Rows on where targets appear
[START]
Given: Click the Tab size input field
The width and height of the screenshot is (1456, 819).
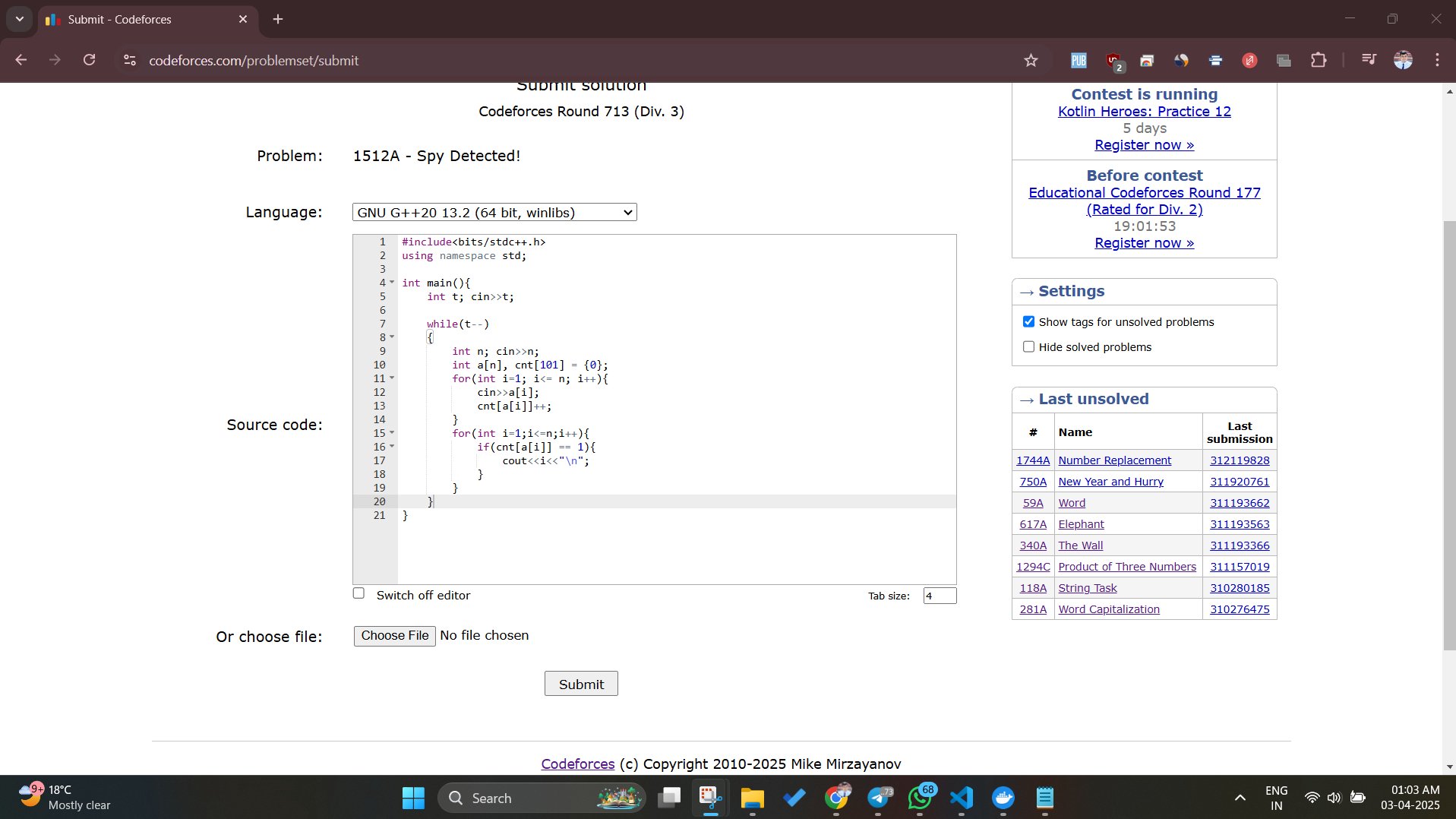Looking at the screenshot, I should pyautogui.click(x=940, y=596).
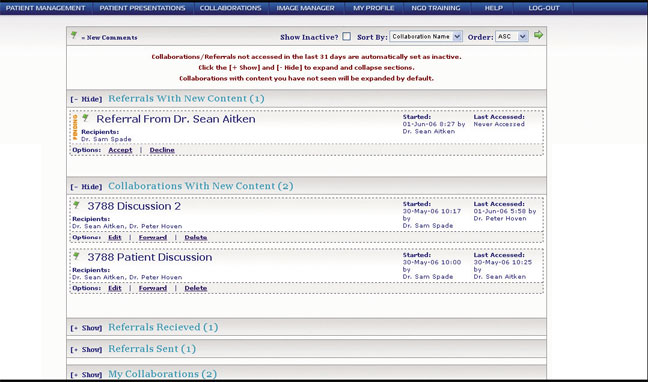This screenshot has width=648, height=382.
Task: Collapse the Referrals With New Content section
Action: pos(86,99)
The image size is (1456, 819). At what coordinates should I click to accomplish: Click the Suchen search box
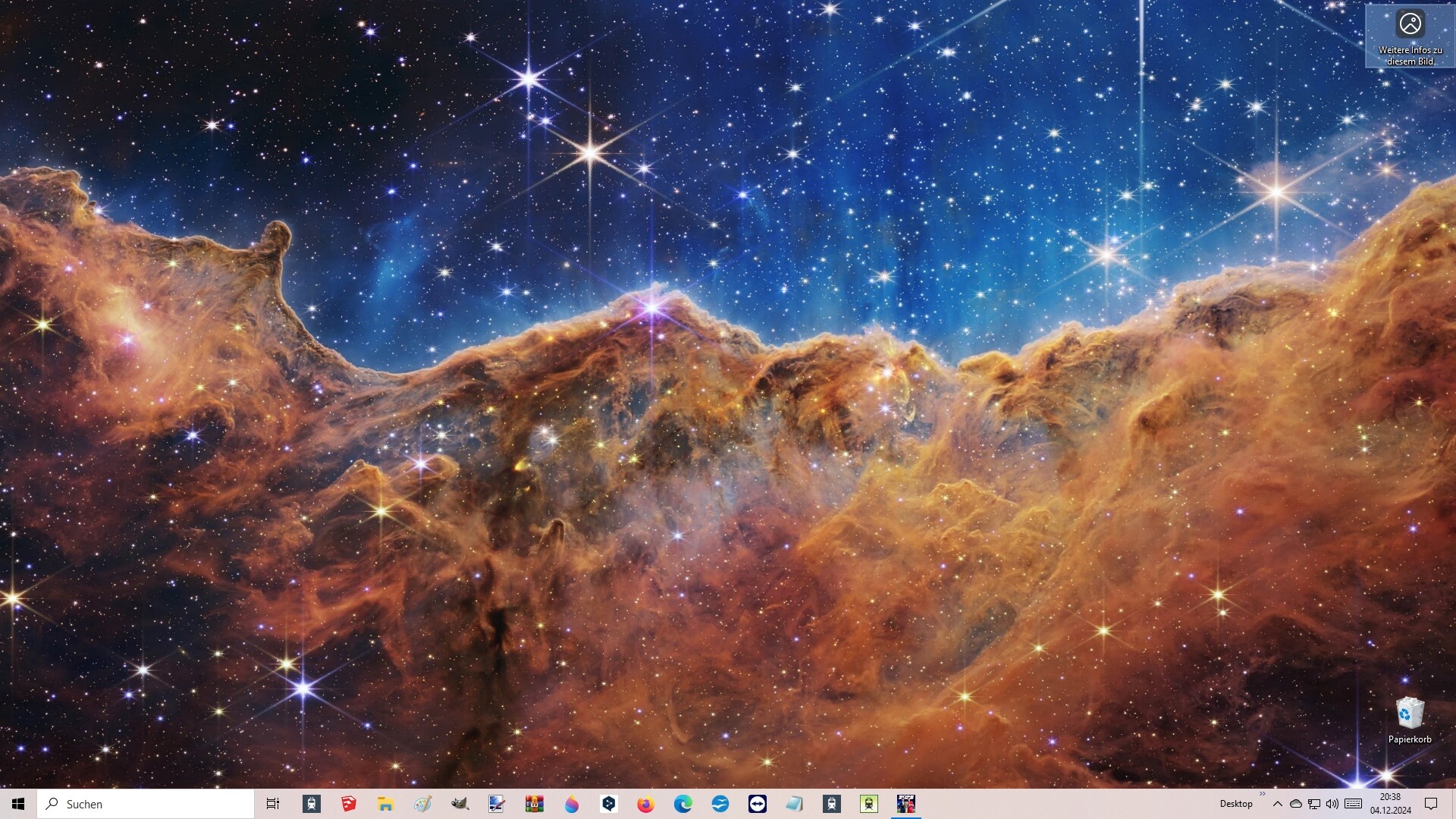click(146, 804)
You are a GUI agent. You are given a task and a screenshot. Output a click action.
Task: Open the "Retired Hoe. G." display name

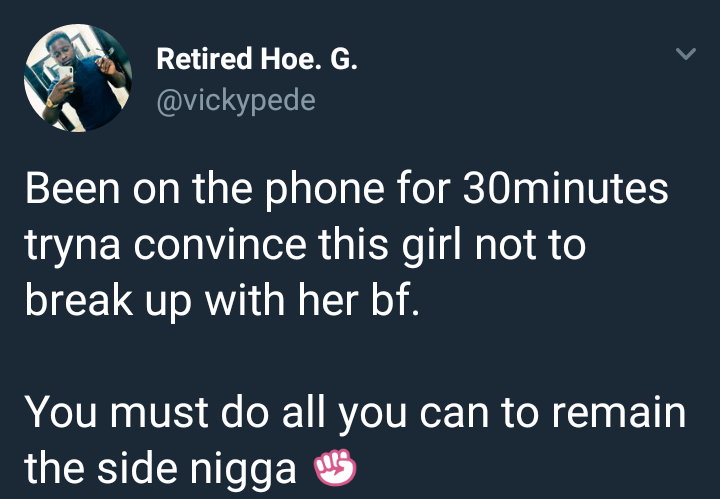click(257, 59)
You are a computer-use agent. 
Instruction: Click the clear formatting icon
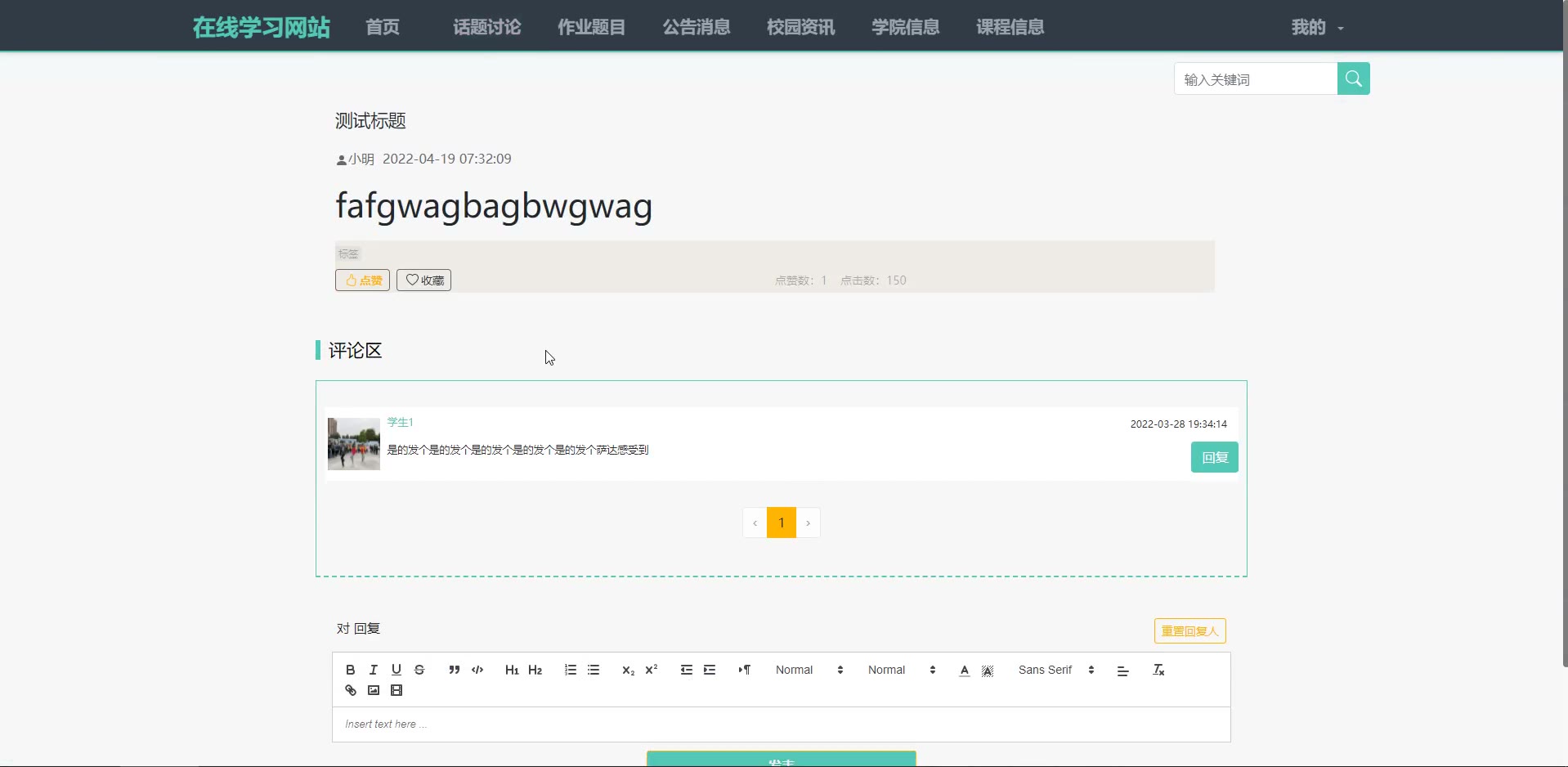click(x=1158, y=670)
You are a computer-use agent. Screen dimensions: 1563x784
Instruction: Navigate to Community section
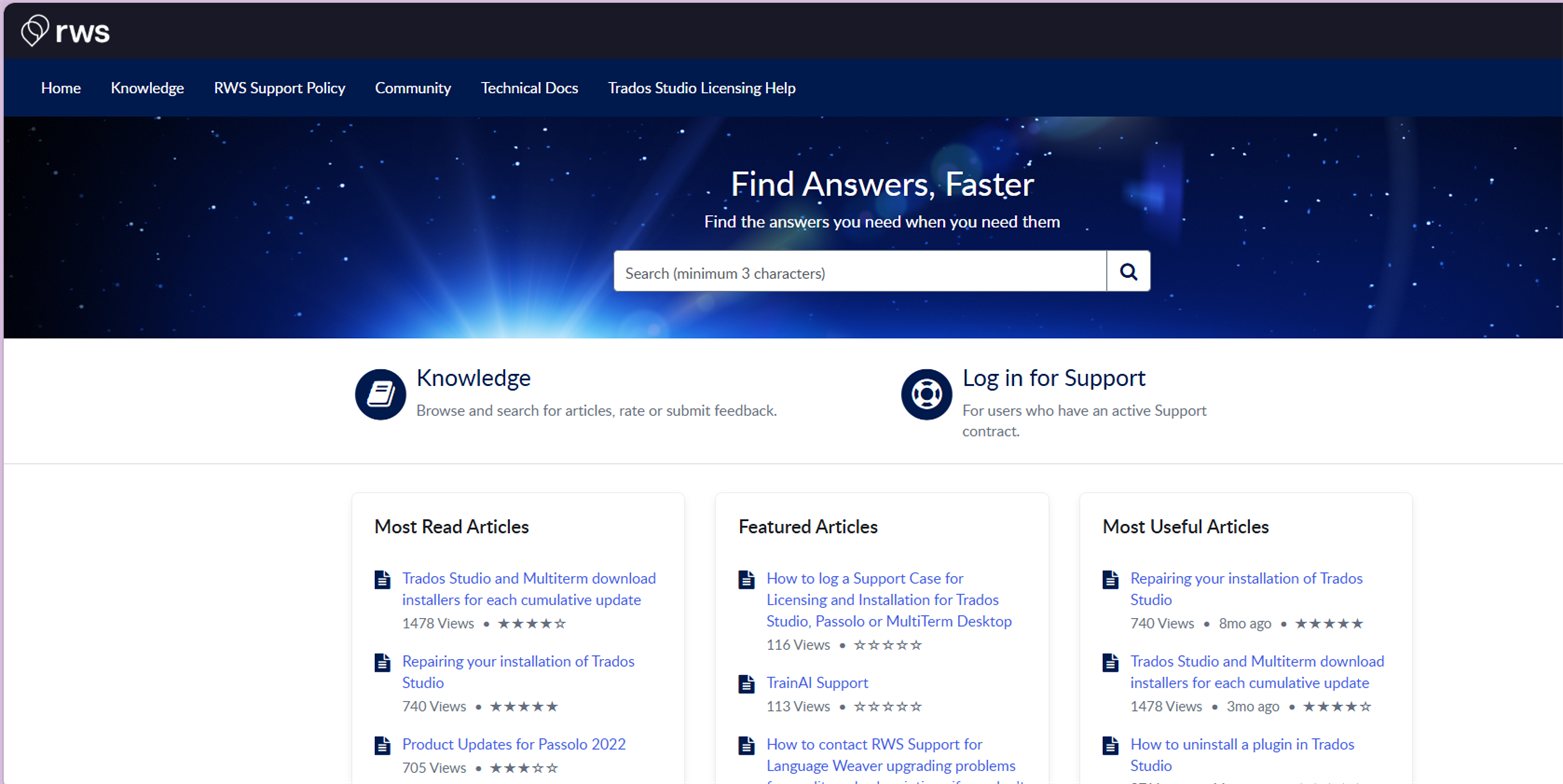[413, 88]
[END]
WHAT NEEDS TO BE DONE:
Arrange every line of the entries above as a JSON list of strings, one string per line, skipping blank lines. Leave the pictures out.

THE RESPONSE:
[
  "Given: Click the Tab size input field",
  "The width and height of the screenshot is (1456, 819).",
  "Looking at the screenshot, I should pyautogui.click(x=940, y=596).",
  "This screenshot has width=648, height=382.",
  "Task: Collapse the Referrals With New Content section",
  "Action: pos(86,99)",
  "The image size is (1456, 819). At what coordinates should I click to accomplish: Click the Suchen search box",
  "click(146, 804)",
  "You are a GUI agent. You are given a task and a screenshot. Output a click action.",
  "Task: Open the \"Retired Hoe. G.\" display name",
  "click(257, 59)",
  "You are a computer-use agent. ",
  "Instruction: Click the clear formatting icon",
  "click(x=1158, y=670)",
  "You are a computer-use agent. Screen dimensions: 1563x784",
  "Instruction: Navigate to Community section",
  "[413, 88]"
]